C’est d’abord la maîtrise qui choque et qui ravit. Cette maîtrise avec laquelle le cinéaste s’approprie les codes de ce genre qui lui était jusque alors inconnu. Le film s’ouvre sous des apparats de drame familial avant que tout d’un coup une “invasion” extraterrestre (bien qu’au coeur du synopsis) ne vienne créer une rupture et faire basculer le film dans un tout autre registre à mille lieux du simple drame terre à terre. Tout du long le film n’aura de cesse d’osciller entre ces deux registres qui cohabitent avec habileté et cohérence pour finir sur un “happy end”, certes un peu grossier et trop imposant, mais néanmoins emprunt de mélancolie et de bonheur, ce qui dénote vis à vis des fins tragiques auxquelles nous a habitué Monsieur Villeneuve.

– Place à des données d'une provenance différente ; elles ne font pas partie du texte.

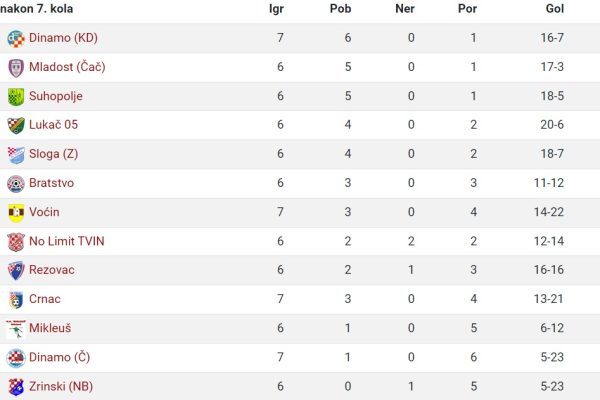Click the Zrinski (NB) club crest
600x400 pixels.
click(16, 387)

On pourrait cependant s’attendre à ce qu’un scénario comme celui ci ne s'égare dans une forme de démence scientifique et de charabia incompréhensible qui permettrait d’apporter une crédibilité factice et forcée au récit et ses développements. Hors le scénario, bien que suffisamment complexe pour permettre un twist ending façon Interstellar, reste simple et épuré, à la limite du minimalisme mais paradoxalement incroyable de profondeur et d'intelligence. Le côté mindfucker bien moins poussé que dans Enemy et mieux dosé. La compréhension entre humains et aliens résulte d’un travail acharné dont la touchante Louise (une Amy Adams virtuose de retenue) a l’amabilité de ne pas nous accabler. Elle se fait naturellement et rien ne choque ni ne pousse à remettre en question la crédibilité des situations que l’on nous présente. On se dit “ok ça marche” et on reste pris dans les mailles de ce doux film de science fiction, perdu entre passé, futur et présent.

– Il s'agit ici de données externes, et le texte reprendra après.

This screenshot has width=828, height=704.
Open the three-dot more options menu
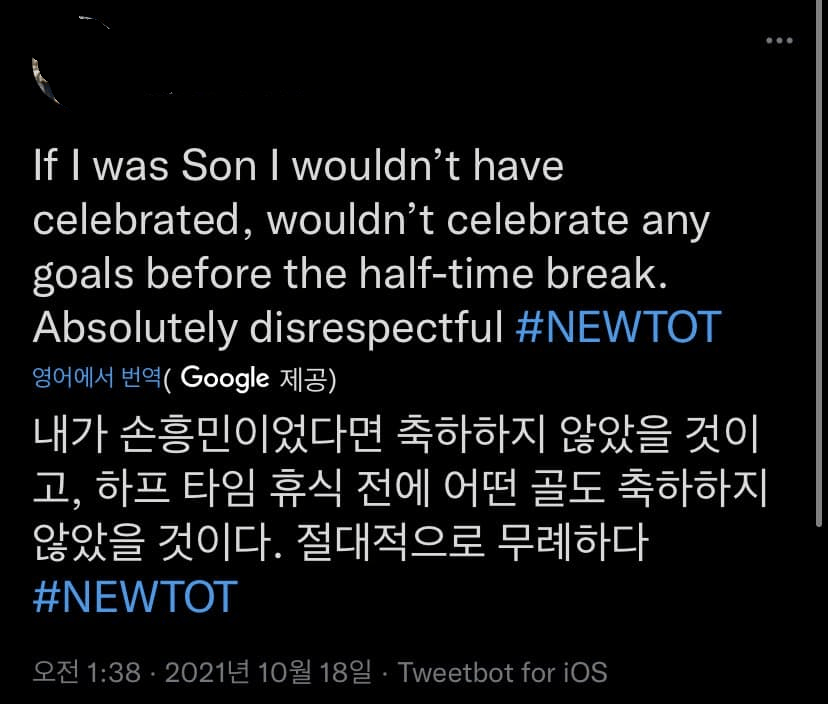coord(779,41)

On a définitivement affaire à un film à la douceur surprenante. Certaines scènes rêches où la mise en tension et une certaine rugosité sont présentes ne suffisent pas à effacer cette douceur générale qui est reine du début à la fin. Même dans ce fameux premier contact la mise en scène suggère cette douceur mise évidemment en relation avec cette notion de deuil présentée dès l’entame. Le passage entre la terre ferme et le vaisseau des aliens se fait tout en légèreté, sans aucune pression de quelconque pesanteur, les signes tracés par Abbott et Costello nos heptapodes préférés se font tout en douceur, même les transitions entre réalité et "rêves" dans lesquels Louise Banks revoit sa fille décédée se font également grâce à des transitions sonores ou visuelles toute douces. La notion du deuil au coeur du scénario agit comme adoucisseur de ce qui aurait pu se tourner comme une énième bataille épique aliens/humain style La Guerre des mondes ou plus qualitativement Alien : Le 8ème passager.


Ici la thématique de l’invasion extraterrestre est traité avec originalité et nouveauté. Le début et l’annonce de l’invasion se fait de manière classique histoire de poser les bases du genre, et ce en passant par la panique générale, les flash news des chaînes d’infos et le déploiement de forces militaires en masse, avec avions de chasse et tout le tralalère. Mais lorsque Denis Villeneuve dans sa tentative de communication avec cette autre forme de vie, amorce l’idée d’une lutte et d’une destruction de ces gentils extraterrestres, elle est tout de suite désamorcée. La lutte n’est pas au coeur des thématique ni du traitement que veut faire Villeneuve dans son film de genre. C’est même toute les notions opposées qui sont mise en avant. On ne cherche pas la guerre mais l’entraide. Et au lieu de diriger son propos vers une critique ouverte du militarisme américain et d’un comportement humain marqué au fer rouge par la peur de l’autre et la haine (ce qu’il fait par moments), il prône au final la paix et la communication comme valeur universelle. Une paix avec son prochain et une paix avec soi même, une paix intérieur comme celle de Louise à la fin du film. Le langage n’est plus une arme mais un outil. De même, lorsque le vaisseau des heptapodes est attaqué par un petit groupe de militaires marginaux, les aliens ne répliquent pas en décidant de s’attaquer à cette humanité qu’ils pourraient juger de crétine et haineuse. Au lieu de ça ils s’éloignent. Tout simplement. C’est un portrait pacifique que dresse Denis Villeneuve de la vie extraterrestre en évitant de faire appel à une certaine violence trop habituelle dans ce genre de film. Les heptapodes eux-même sont symboliques d’un certain message de paix et de douceur, leurs déplacements sont fluides, ils sont comme des nuages qui flottent dans une brume épaisse et mystérieuse. Et malgré leur traitement pictural très organique qui contribue à une certaine appréhension, ces ovni se trouvent étonnement attachants. On leur implante en quelque sorte ce qu’il y a de meilleur chez l’être humain.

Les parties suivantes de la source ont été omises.